Training configurations

Parameters

Training duration

  • max_epochs: int | None = None
  • max_steps: int | None = None

Respectively the maximum number of epochs (full pass across the dataset) or [optimisation] steps to train for. If both are set, whichever of these two is reached first will stop training.

Batch size

  • batch_size: int = 64.

This is the number of sample in a forward-backward pass. If you use several devices and/or have device batches of a size bigger than $1$, this must be a multiple of device_batch_size*total_devices

Adam parameters

  • betas: Tuple[float, float] = (0.9, 0.98)
  • epsilon: float = 1e-8
  • learning_rate: float = 1e-4
  • weight_decay: flaot | None = None

These are respectively the $β$ and $ε$ parameters and the base learning rate for the Adam optimizer {cite}kingma2014AdamMethodStochastic and the weight decay rate. See the Pytorch documentation for more details.

Gradient clipping

  • gradient_clipping: float | int | None = None

If non-None, this is the maximum allowed gradient norm. Longer gradients will be clipped to this length, preserving their direction.
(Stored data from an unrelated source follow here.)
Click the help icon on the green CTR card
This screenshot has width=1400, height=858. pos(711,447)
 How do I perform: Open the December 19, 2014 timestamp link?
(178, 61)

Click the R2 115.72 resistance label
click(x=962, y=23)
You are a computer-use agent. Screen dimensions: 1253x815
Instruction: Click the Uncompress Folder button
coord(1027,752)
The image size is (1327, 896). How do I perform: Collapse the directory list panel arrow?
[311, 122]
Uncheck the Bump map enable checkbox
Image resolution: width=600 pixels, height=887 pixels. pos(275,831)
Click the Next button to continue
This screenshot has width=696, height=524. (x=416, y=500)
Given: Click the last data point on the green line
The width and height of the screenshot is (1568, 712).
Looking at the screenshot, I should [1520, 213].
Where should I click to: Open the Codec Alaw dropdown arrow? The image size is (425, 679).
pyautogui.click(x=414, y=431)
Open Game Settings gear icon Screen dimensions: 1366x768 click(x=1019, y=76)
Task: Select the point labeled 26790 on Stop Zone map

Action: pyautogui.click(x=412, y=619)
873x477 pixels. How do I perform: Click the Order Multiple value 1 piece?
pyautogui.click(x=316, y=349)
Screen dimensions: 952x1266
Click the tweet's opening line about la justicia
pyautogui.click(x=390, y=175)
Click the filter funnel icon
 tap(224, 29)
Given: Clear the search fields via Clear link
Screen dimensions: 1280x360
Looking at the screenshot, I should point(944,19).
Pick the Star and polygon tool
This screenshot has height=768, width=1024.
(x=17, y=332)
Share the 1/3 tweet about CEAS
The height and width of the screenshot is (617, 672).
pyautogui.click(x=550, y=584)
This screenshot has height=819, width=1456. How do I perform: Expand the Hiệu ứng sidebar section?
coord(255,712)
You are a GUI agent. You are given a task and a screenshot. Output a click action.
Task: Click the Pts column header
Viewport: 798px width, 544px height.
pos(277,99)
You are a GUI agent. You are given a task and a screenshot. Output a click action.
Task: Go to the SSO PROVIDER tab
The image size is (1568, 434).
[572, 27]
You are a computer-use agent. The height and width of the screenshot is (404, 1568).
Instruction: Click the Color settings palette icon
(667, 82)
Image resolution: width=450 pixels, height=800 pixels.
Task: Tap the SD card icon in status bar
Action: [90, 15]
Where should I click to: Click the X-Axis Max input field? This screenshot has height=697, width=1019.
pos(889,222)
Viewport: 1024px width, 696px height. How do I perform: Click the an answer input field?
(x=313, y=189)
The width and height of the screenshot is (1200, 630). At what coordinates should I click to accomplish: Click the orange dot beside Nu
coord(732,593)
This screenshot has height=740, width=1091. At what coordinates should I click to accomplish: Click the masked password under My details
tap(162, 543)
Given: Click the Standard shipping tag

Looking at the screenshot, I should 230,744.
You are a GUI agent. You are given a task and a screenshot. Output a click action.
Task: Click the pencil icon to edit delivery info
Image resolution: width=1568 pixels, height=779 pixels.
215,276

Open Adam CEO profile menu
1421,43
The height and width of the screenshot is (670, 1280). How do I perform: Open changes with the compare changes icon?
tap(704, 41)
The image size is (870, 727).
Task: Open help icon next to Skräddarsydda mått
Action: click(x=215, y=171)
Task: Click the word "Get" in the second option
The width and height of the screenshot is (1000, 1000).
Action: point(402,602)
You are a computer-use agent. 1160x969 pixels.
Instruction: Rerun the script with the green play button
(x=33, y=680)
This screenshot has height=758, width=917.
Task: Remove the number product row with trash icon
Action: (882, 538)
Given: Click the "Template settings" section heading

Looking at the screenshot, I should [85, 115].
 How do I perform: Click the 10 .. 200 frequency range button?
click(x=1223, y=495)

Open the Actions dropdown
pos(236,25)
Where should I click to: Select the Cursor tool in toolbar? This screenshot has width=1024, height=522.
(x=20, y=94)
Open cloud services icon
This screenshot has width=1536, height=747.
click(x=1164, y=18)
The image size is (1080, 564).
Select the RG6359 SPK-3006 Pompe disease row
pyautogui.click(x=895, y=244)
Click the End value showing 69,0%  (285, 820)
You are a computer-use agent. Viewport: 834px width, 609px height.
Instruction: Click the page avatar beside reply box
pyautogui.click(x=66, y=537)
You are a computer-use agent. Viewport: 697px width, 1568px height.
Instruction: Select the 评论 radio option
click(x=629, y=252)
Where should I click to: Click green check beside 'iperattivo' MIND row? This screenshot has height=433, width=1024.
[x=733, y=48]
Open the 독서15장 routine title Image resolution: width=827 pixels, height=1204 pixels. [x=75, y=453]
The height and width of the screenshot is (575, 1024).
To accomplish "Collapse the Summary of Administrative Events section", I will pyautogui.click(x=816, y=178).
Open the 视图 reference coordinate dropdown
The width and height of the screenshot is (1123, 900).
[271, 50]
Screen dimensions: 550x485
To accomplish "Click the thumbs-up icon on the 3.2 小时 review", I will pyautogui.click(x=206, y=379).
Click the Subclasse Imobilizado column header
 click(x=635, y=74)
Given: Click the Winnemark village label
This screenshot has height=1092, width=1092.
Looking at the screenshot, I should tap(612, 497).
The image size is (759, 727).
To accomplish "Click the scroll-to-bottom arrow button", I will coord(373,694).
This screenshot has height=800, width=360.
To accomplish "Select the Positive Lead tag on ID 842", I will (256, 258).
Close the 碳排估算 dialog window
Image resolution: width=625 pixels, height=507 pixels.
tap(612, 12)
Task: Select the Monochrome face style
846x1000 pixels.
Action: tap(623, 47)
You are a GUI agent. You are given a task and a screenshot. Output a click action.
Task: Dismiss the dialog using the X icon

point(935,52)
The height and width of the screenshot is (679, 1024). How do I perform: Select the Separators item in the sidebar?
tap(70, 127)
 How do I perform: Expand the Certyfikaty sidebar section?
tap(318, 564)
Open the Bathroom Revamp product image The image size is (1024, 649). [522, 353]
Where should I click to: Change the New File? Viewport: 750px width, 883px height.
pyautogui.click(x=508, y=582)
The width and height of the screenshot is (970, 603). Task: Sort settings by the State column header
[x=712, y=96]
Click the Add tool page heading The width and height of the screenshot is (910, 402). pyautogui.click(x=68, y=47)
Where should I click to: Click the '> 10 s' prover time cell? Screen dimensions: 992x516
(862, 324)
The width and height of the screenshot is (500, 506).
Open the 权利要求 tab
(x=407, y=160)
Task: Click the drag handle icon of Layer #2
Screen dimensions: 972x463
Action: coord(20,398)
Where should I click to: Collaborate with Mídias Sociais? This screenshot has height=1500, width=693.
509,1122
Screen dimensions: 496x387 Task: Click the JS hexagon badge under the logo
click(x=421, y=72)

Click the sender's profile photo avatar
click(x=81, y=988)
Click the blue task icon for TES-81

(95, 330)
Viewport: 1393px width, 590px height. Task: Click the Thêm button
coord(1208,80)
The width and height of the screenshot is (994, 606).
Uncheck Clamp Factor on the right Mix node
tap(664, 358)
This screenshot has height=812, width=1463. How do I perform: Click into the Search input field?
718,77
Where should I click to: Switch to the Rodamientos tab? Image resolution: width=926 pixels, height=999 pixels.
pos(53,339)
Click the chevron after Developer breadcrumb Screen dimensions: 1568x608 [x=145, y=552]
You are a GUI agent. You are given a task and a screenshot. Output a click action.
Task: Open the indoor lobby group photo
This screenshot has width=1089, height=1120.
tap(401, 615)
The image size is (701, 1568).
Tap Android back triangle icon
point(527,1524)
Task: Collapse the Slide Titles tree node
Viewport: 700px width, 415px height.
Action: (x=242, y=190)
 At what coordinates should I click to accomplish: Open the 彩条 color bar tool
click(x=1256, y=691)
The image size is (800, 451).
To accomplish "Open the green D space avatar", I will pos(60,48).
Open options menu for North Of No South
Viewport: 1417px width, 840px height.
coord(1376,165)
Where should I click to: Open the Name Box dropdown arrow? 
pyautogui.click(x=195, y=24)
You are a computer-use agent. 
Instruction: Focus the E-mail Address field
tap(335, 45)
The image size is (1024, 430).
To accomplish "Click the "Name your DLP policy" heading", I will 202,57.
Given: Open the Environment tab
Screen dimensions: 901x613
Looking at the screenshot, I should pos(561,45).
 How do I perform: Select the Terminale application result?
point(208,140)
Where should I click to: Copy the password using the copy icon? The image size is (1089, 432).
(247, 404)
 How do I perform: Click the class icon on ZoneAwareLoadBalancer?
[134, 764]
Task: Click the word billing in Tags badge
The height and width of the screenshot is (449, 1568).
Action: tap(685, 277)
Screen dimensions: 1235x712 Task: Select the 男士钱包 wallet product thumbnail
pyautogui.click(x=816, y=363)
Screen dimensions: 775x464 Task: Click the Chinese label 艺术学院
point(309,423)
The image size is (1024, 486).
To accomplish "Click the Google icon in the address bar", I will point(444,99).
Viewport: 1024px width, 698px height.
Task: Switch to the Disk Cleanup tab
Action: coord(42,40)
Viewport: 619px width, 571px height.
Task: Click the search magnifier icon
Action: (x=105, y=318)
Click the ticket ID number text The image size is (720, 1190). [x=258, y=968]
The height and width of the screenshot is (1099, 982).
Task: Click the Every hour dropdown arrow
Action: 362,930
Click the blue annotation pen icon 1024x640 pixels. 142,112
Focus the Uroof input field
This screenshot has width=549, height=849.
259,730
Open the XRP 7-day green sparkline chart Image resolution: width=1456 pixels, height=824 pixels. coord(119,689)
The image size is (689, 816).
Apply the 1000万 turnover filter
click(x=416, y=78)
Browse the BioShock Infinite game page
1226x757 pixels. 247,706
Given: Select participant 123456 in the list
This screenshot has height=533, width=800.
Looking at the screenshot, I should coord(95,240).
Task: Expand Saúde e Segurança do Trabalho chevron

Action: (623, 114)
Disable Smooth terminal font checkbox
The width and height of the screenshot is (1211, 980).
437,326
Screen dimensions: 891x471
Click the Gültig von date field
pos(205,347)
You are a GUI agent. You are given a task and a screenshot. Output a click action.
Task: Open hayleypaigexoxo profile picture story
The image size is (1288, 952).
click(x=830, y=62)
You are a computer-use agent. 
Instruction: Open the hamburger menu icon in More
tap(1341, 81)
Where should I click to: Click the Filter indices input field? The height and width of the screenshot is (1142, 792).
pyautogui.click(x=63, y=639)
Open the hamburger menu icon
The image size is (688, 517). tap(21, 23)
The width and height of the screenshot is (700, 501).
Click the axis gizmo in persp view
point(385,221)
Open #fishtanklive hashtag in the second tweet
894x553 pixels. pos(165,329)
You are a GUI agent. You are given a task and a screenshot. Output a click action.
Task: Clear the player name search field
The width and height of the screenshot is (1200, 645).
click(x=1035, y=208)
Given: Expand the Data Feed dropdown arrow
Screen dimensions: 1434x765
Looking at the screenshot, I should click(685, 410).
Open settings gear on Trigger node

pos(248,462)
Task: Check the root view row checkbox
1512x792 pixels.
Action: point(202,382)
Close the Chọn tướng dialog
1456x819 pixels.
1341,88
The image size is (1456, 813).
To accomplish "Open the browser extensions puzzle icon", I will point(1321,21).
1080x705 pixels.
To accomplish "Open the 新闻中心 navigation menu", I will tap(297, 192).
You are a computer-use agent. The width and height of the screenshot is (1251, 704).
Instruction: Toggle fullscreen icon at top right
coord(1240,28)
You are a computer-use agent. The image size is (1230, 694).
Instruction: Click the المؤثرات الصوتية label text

See the Pytorch documentation for implementation details.

Learning rate schedule

  • lr_decay_steps: int | None = None
  • warmup_steps: int = 0

These are the number of steps in the slanted triangular learning rate schedule (Howard and Ruder, 2018): the base learning rate is made to follow an upward linear slope for warmup_steps steps up to learning_rate, then decayed linearly to $0$ in lr_decay_steps.

Note that setting lr_decay_steps overrides max_steps.

Bibliography

  • Howard, Jeremy, and Sebastian Ruder. 2018. ‘Universal Language Model Fine-Tuning for Text Classification’. Proceedings of the 56th Annual Meeting of the Association for Computational Linguistics, Melbourne, Australia.